Origins of Genetic Coding: Self-Guided Molecular Self-Organisation

Abstract

The origin of genetic coding is characterised as an event of cosmic significance in which quantum mechanical causation was transcended by constructive computation. Computational causation entered the physico-chemical processes of the pre-biotic world by the incidental satisfaction of a condition of reflexivity between polymer sequence information and system elements able to facilitate their own production through translation of that information. This event, which has previously been modelled in the dynamics of Gene-Replication-Translation systems, is properly described as a process of self-guided self-organisation. The spontaneous emergence of a primordial genetic code between two-letter alphabets of nucleotide triplets and amino acids is easily possible, starting with random peptide synthesis that is RNA-sequence-dependent. The evident self-organising mechanism is the simultaneous quasi-species bifurcation of the populations of information-carrying genes and enzymes with aminoacyl-tRNA synthetase-like activities. This mechanism allowed the code to evolve very rapidly to the ~20 amino acid limit apparent for the reflexive differentiation of amino acid properties using protein catalysts. The self-organisation of semantics in this domain of physical chemistry conferred on emergent molecular biology exquisite computational control over the nanoscopic events needed for its self-construction.

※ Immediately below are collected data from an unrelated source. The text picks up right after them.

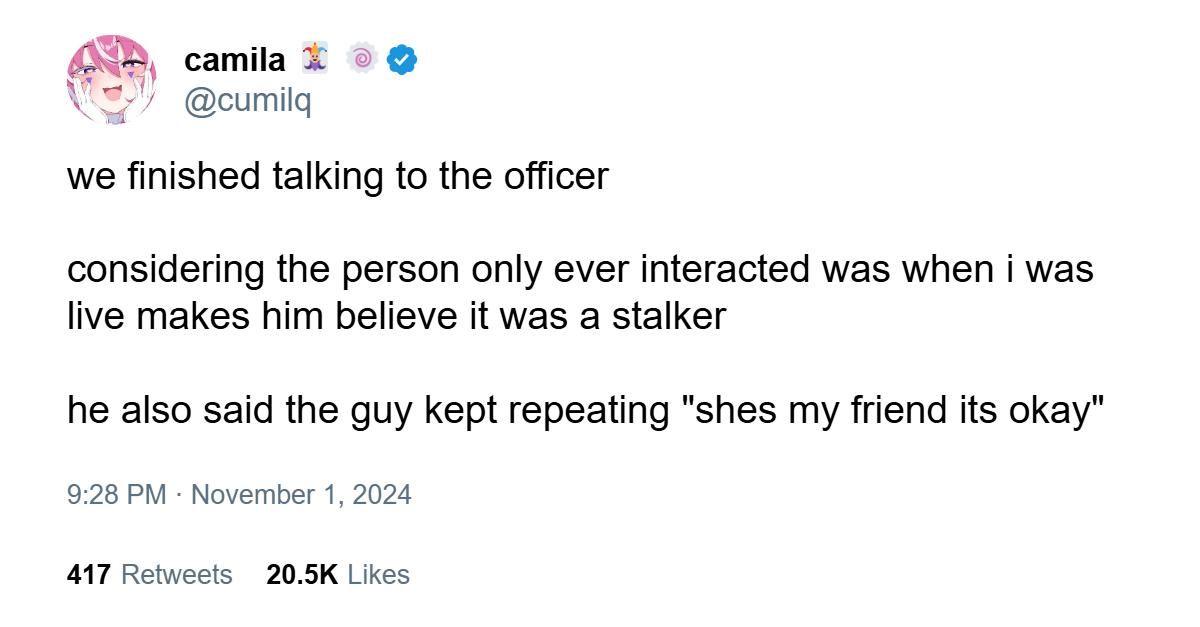Image resolution: width=1200 pixels, height=627 pixels.
Task: View the 20.5K like count
Action: (303, 575)

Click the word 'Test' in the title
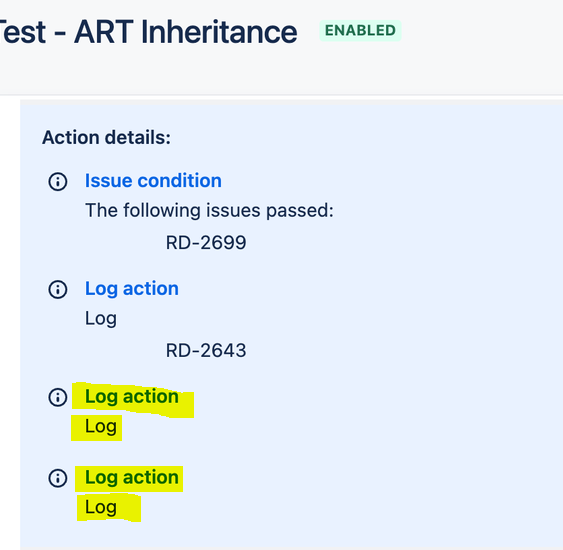click(23, 32)
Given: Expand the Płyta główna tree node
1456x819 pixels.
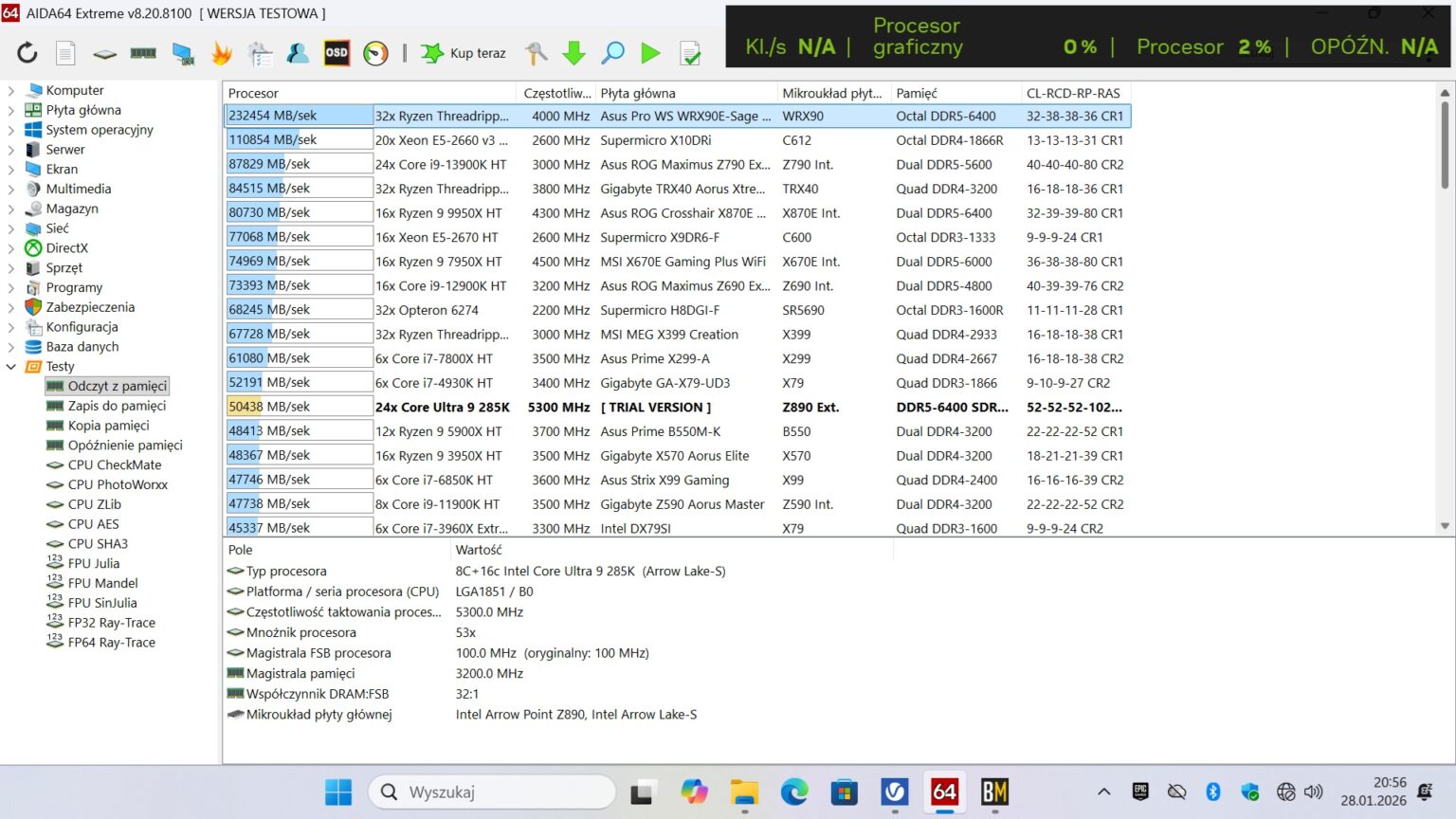Looking at the screenshot, I should [11, 110].
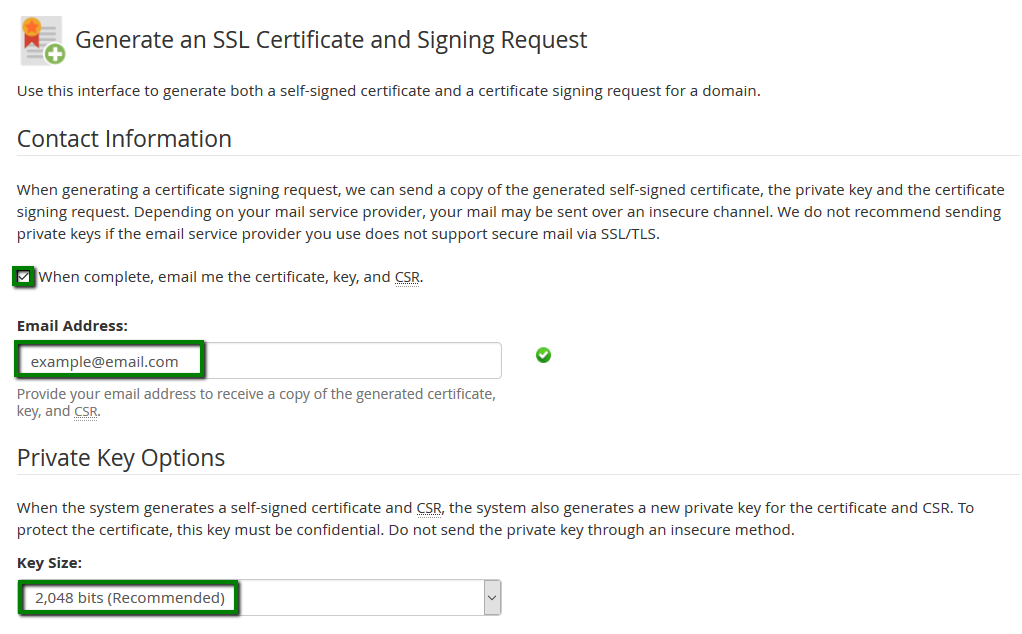This screenshot has width=1022, height=634.
Task: Click the 'When complete, email me' label text
Action: click(x=231, y=277)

Keywords: aminoacyl-tRNA synthetase; computation; genetic coding; mechanistic causation; reflexivity; replication; translation.

Figure 1

Ribosomal protein synthesis. This representation of protein synthesis emphasises the computational role of aminoacyl-tRNA synthetase (aaRS) enzymes in translation. These enzymes (irregular shape, RHS of figure) enforce the rules of the code by specifically matching their amino acid substrate to cognate tRNA molecules, i.e., those bearing nucleotide triplet anticodons (drawn as “legs”) consistent with the codon-to-amino acid rules of the genetic code, shown here as colour-matching. A 4-letter code (different colours for different letter symbols) is depicted. The amino acid added to the growing peptide is a correct (colour-matched) translation of the codon occurring at that point in the genetic message (mRNA).

Figure 2

Replication as autocatalysis. The net reaction, components → X, is catalysed by X, a role shown by (a) adding it to both the reactant and product side of the chemical equation; (b) placing it above the arrow; or (c) indicating catalytic feedback (red arrow).

Figure 3

Reflexive production of assignment catalysts. (a) Two fictional aaRS-encoding genes, AABABAABABBA and BAABABBABABB, are shown as anti-parallel complementary strands of a single base-paired nucleic acid molecule in accordance with the hypothesis of Rodin & Ohno [37,38]. The genes are translated by operation of the coding assignments A→a and B→b between the binary codon alphabet {A, B} and the binary amino acid alphabet {a, b} to produce molecules with amino acid sequences aababaababba and baababbababb representative of two separate classes of aaRS species. (b) The antiparallel genes are depicted in a double helical configuration, and the conserved core structures of the ancestral Class I and II aaRS enzymes are shown.

Figure 4

Gene–Replication–Translation (GRT) system. The genetic information in the nucleic acid G encodes a set of aaRS-type assignment catalysts T = {T₁, T₂ … T_λ} and a nucleic acid replicase R. The set T catalyses the codon-to-amino acid assignments for the system’s genetic code.

Figure 5

Quasi-species bifurcation. Proteins with aaRS-like activity, including weak and non-specific activity, are found throughout a large region of n-dimensional protein sequence space. However, significant activities for the two specific assignments, A→a and B→b, are found within much narrower, separate domains, which are also separate from the domains of the code conflicting A→b and B→a assignments (not shown). Binary coding arises from a symmetry-breaking transition whereby the protein population with aaRS-like activity becomes concentrated from the large, broad domain into the two smaller regions of sequence space.